I had to go out to drop my car off at the repair place so it can have its scratches sorted out -- this may not be a terrible thing, as I've been idly fantasising about having a light scratch down one side sorted out for a while, but I knew I'd never be bothered enough. This morning, the car place asked me if there was anything else I might need doing at the same time, so I asked them to quote me for it. If I'm lucky it'll just need a bit of cheap polishing work, so if it doesn't add much to the bill, I might as well get it sorted.
My loaner is a Toyota Yaris. It's the kind of car that makes me completely certain in my choice of a Mini Cooper :) It looks about the same size as the mini -- this may be because it's painted in the colour "off-boring", and so seems to disappear into the background from most angles. Driving, though, it feels like a big floaty tank that you're operating by remote control, and the car's responses feel like they're being phoned in from another timezone.
Two things have annoyed me about its user interface so far: first, I nearly failed what I like to think of as the "NCIT": the "new car intelligence test". That's the moment when you get in yet another modern car that you're not used to driving and then face the sinking realisation that you're not clever enough to figure out how to turn it on.

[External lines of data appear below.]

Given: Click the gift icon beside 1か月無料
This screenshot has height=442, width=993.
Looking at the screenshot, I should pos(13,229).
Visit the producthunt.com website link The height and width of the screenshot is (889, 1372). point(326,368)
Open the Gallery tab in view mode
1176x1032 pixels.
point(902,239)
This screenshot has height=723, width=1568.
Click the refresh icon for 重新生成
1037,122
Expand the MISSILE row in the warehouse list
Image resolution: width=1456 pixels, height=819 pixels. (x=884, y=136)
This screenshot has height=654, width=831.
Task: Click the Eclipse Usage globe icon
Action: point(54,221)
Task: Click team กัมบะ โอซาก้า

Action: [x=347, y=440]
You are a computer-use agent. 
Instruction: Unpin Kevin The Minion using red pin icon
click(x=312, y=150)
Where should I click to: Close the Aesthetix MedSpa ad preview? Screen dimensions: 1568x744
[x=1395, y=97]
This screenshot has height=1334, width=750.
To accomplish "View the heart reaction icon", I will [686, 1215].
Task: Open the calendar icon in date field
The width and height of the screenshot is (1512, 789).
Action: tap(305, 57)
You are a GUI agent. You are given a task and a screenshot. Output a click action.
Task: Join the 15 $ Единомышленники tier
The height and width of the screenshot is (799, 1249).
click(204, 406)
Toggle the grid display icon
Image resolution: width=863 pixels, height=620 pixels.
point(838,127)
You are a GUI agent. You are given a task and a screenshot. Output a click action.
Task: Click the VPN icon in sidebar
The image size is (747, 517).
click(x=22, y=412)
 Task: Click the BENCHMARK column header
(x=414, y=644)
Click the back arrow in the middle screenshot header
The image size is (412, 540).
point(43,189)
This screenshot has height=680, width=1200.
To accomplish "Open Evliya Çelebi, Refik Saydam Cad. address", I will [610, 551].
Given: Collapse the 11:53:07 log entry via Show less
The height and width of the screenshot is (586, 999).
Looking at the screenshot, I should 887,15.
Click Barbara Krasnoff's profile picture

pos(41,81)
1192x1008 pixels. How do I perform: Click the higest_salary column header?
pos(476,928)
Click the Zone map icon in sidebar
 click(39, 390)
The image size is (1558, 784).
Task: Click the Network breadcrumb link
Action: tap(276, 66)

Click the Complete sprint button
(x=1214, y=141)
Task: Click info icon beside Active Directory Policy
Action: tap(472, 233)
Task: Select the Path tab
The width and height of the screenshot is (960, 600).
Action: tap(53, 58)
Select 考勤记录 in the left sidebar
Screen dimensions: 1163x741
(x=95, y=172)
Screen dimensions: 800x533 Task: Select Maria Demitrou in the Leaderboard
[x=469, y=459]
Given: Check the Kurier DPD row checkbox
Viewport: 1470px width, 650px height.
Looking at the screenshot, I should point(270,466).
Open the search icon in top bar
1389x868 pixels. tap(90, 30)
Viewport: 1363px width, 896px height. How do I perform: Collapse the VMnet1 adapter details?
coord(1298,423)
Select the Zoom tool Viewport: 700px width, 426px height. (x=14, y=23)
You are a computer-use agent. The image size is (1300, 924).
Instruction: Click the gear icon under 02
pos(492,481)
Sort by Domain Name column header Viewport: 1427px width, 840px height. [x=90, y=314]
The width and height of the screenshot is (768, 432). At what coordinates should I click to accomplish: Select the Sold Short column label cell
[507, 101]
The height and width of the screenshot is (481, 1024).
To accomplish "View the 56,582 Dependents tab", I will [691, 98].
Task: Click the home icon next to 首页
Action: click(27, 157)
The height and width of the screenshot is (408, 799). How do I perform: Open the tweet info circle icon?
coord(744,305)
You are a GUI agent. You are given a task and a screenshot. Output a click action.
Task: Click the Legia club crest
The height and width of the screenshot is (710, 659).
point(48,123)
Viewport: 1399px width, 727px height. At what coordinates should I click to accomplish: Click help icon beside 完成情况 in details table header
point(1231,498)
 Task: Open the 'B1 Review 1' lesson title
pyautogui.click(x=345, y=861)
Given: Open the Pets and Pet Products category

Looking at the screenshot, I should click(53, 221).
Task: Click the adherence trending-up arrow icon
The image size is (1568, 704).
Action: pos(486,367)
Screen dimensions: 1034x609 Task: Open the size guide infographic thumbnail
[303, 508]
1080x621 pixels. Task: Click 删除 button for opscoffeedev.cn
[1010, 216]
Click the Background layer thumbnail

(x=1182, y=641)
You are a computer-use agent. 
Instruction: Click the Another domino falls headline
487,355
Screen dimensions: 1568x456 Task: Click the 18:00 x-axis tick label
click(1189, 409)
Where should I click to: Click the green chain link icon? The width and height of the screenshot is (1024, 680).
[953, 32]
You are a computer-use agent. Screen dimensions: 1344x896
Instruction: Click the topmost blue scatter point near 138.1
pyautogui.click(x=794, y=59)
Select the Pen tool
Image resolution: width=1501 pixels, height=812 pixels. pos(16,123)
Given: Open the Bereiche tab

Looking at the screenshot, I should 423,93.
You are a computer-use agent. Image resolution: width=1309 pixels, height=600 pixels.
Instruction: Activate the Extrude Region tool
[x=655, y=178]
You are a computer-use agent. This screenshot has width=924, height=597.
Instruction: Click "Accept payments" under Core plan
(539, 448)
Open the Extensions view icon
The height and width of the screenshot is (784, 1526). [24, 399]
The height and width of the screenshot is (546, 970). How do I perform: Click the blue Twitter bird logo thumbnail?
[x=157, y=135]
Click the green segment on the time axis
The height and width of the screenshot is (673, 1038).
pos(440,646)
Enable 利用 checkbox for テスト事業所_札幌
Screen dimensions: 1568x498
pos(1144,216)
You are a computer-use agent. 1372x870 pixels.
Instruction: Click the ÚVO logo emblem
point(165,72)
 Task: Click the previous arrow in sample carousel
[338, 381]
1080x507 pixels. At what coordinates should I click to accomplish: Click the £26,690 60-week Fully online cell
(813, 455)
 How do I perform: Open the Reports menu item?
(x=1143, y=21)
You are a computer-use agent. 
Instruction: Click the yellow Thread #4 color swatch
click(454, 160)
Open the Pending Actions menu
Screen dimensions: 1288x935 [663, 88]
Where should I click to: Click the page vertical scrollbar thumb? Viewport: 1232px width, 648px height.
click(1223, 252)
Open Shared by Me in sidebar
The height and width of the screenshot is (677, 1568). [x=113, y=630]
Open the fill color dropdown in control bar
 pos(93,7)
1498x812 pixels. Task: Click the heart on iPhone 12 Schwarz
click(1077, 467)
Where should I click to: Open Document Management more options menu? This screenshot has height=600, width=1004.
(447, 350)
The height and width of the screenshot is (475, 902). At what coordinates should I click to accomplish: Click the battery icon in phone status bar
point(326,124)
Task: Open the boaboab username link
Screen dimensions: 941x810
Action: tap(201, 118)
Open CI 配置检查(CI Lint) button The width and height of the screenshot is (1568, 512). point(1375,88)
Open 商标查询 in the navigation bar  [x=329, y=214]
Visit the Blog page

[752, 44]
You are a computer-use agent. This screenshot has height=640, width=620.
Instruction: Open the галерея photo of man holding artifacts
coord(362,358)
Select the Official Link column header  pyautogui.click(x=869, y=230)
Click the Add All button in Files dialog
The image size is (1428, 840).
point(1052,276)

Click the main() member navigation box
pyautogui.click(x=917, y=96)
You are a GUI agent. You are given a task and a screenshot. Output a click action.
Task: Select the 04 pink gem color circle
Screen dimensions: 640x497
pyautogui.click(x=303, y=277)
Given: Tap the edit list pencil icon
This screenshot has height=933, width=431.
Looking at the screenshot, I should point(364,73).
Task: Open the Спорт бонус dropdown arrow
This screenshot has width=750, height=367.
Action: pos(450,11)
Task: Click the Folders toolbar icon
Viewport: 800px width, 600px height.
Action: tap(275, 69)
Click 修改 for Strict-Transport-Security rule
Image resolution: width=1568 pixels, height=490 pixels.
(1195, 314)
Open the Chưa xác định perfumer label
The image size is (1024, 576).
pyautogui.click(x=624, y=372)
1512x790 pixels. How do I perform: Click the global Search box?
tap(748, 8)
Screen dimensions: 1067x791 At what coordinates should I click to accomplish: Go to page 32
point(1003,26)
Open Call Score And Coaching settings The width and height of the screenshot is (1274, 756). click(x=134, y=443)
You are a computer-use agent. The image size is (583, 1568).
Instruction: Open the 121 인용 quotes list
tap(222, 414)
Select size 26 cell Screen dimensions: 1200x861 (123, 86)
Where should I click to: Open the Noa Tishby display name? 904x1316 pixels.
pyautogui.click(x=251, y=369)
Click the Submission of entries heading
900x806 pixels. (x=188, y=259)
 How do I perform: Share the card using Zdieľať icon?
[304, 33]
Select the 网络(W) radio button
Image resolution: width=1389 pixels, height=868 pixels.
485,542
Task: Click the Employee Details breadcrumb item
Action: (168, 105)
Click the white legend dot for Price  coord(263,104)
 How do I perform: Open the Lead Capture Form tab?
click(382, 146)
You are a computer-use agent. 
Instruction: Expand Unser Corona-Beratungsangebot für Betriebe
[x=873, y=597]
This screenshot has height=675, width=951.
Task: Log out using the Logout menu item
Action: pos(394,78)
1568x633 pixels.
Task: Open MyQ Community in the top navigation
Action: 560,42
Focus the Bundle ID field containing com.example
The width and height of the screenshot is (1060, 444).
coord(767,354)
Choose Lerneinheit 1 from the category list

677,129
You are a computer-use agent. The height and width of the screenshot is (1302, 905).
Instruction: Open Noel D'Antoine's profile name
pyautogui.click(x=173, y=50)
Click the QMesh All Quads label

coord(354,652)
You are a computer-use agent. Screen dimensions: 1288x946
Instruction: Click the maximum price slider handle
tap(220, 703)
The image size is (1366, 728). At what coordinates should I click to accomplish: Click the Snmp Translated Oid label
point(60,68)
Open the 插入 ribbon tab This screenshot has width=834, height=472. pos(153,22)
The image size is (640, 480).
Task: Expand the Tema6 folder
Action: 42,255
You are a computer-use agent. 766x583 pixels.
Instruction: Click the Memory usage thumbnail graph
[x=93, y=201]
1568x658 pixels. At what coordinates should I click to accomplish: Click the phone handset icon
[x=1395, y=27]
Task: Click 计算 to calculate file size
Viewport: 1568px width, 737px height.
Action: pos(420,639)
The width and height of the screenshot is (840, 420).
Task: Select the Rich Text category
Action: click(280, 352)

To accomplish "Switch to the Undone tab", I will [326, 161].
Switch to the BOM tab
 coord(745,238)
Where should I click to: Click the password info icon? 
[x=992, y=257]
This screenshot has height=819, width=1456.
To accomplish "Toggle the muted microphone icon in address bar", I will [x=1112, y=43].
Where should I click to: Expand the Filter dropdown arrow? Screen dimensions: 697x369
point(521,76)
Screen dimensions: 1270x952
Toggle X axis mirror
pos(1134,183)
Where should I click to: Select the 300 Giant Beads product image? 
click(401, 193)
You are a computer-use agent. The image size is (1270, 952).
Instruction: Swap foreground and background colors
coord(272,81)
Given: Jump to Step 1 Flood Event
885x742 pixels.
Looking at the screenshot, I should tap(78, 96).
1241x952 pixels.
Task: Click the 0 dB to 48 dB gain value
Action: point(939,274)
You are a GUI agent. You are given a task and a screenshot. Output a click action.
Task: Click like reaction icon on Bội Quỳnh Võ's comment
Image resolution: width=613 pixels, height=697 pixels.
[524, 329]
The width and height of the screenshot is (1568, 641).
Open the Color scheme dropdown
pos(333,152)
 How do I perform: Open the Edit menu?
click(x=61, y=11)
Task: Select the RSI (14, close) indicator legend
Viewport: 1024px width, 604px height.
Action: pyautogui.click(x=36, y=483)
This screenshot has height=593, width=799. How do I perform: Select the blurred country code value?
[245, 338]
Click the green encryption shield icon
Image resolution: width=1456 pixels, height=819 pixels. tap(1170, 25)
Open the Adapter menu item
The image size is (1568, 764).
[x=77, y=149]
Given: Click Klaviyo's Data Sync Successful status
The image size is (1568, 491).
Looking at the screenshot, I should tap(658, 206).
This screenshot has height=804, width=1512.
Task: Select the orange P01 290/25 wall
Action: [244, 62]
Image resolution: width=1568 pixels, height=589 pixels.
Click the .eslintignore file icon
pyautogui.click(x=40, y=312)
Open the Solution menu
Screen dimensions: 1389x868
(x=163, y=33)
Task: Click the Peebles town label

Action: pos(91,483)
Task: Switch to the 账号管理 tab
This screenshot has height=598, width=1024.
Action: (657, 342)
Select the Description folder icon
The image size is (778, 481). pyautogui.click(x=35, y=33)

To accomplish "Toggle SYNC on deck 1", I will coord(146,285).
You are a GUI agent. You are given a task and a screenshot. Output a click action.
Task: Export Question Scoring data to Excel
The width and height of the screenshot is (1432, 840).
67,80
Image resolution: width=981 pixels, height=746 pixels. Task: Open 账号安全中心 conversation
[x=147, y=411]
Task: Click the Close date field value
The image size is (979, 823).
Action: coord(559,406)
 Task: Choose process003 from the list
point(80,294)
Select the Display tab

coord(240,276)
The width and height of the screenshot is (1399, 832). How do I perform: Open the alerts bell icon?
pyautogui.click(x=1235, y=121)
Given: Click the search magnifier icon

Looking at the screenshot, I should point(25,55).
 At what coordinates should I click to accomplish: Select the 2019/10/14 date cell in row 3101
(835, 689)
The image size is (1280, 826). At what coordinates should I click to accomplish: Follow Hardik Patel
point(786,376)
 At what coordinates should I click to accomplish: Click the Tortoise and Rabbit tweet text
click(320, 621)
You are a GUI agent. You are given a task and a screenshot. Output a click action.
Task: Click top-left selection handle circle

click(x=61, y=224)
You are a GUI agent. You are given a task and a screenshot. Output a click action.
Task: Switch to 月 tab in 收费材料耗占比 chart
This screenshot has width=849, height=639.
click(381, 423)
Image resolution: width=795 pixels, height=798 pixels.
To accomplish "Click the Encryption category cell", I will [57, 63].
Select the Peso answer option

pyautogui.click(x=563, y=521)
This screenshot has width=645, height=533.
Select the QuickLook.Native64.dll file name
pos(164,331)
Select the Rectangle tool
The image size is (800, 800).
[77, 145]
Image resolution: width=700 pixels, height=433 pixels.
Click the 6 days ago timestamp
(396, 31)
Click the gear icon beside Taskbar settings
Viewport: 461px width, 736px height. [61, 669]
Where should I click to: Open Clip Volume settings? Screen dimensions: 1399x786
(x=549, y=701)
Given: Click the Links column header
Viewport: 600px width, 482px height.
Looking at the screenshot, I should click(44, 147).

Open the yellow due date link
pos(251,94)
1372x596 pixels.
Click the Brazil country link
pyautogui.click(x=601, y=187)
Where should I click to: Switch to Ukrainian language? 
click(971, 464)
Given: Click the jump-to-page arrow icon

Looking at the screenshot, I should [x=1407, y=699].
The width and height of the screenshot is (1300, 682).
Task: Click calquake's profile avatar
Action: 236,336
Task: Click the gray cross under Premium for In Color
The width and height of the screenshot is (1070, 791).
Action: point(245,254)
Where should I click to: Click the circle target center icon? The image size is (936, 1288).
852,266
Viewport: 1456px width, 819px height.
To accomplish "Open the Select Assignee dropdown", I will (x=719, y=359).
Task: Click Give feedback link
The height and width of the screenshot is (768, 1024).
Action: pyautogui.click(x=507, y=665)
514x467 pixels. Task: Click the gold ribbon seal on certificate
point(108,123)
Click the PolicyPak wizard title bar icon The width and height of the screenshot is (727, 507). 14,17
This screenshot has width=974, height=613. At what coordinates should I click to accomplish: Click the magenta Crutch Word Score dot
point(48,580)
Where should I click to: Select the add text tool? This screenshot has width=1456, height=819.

These intelligence tests are many and varied -- my first experience with trying to find where the hell to put the keys in a SAAB was quite interesting, but I found the hole in the end (little did I know that there was a second stage to that intelligence test where the car had to be in reverse gear to take them back out again...)
Then there's the first automatic I drove, where I had no idea that they wouldn't start unless they were in "PARK". Of course, that was later made even more confusing by getting given another automatic, carefully remembering to put it in "PARK", and still not being able to go anywhere. The nice lady from AVIS had to let me in on the secret that you have to have the brake pedal held down, too.
These problems aren't all of the manufacturers' making. My friend Marie got an embarrassed call from a garage the other day because she'd delivered her car to them to have some bodywork done and they couldn't figure out how to move it. Turned out a paranoid ex-boyfriend had installed the kind of alarm system where you had to touch a key fob against an unmarked bit of the car interior to disarm the immobiliser, and she'd forgotten to let them in on the secret.
There's no real excuse for a manufacturer not to let you in on the secret, though. I mean, it's the 21st century, isn't it? The computers in the Yaris probably put this modest iMac I'm typing on to shame. It's got a digital display with a bargraph rev-counter -- stupidly and pointlessly right in the centre of the huge dashboard, and nowhere actually near, you know, the driver, but that's a rant for another day. The point is, it's got lights coming out of its ears.
But it hasn't got a warning light for "you need to have the clutch pedal depressed to start the engine". All it would take is a little light with, say, three pedals on it with the left-hand one flashing, instead of the blank and irritating refusal to start that you get instead. That's all it would have taken for me not to feel like an idiot and curse Toyota for three minutes this morning.
Luckily, I'm used to the NCIT, and was half-expecting it, so I did actually figure it out for myself in the end, rather than having to go back and ask the girl behind the counter in the body shop. Of course, she could have told me in advance, but of course you don't get many kicks working behind the counter in a body shop, and so it seems to be normal policy for all customer-facing staff in places like this to play the "will he fail the NCIT?" game with every new sucker who picks up a loaner.
Anyway. I managed to get home without too much more incident -- although it was entertaining figuring out that the irritating beeping alert noise wasn't coming from the radio, but from the little warning light on the other side of the dashboard, telling my passenger that he didn't have his seatbelt on. Quite how my (fairly-light) rucksack was meant to respond to this warning wasn't exactly clear, mind.
And that's my day so far. Sorry for the rant, but poor user interfaces annoy me. If I look on the web, maybe I'll find someone's started a wiki for the NCIT. If not, maybe I'll get one kicked off. www.howthehelldoIstartthiscar.info, anyone?